The disadvantage of this approach is the fundamental problem of calibration of the parameters. As
with any distributed model there may be hundreds or thousands of parameter values that must be defined
before a simulation can be run. Databases of parameter values are available for such models to provide
a working first estimate, but there is no guarantee that they will be the effective values required for
particular places and at a particular discretisation scale to give good predictions (Beven, 2000). Indeed,
there is no guarantee that the conceptual nature of the process representations will be able to give a
good simulation of the surface and subsurface runoff generation in a particular application. Calibration
of parameter values will help, but clearly such models pose great difficulties for calibration given the
very large number of parameters of different types that could be changed. It is possible to reduce the
dimensionality of the calibration problem, for example, by fixing the relative magnitudes of the spatial
pattern of the initial estimates and adjusting the whole field of values by a calibration multiplier. There
is no firm assurance, however, that this will provide the right runoff predictions in the right places and
for the right reasons, even if the predictions of the hydrograph are improved by calibration.

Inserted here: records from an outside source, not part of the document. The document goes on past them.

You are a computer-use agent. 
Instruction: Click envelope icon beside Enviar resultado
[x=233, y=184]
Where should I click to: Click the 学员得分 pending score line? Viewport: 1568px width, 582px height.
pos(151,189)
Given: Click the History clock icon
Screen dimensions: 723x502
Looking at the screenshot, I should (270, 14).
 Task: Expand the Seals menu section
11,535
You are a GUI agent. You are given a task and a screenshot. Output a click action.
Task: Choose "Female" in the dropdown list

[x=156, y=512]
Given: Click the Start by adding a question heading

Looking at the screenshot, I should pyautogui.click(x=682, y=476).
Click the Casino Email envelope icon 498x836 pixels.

Others have claimed generality for their process representations, suggesting even that they might be
more generally representative than those of the continuum distributed models of Chapter 5. Vinogradov
et al. (2010) make this claim on the basis that the model has produced good results over a wide range of
scales using parameter values estimated only on the basis of soil and vegetation characteristics. They are
correct when they assert that any model that claims generality should be widely tested in this way, but it is
difficult to accept a model as general that ignores the effects of topographic convergence and divergence
on surface and subsurface flows and uses point scale parameter values to predict runoff production over
each HRU as if it was homogeneous (though in this respect their model is similar to many others). But
this takes us back to the perceptual model of the individual hydrologist as to what is important: on large
catchments in the steppes of Russia, topographic convergence and divergence might seem much less
important than in small humid temperate catchments in the uplands of the UK.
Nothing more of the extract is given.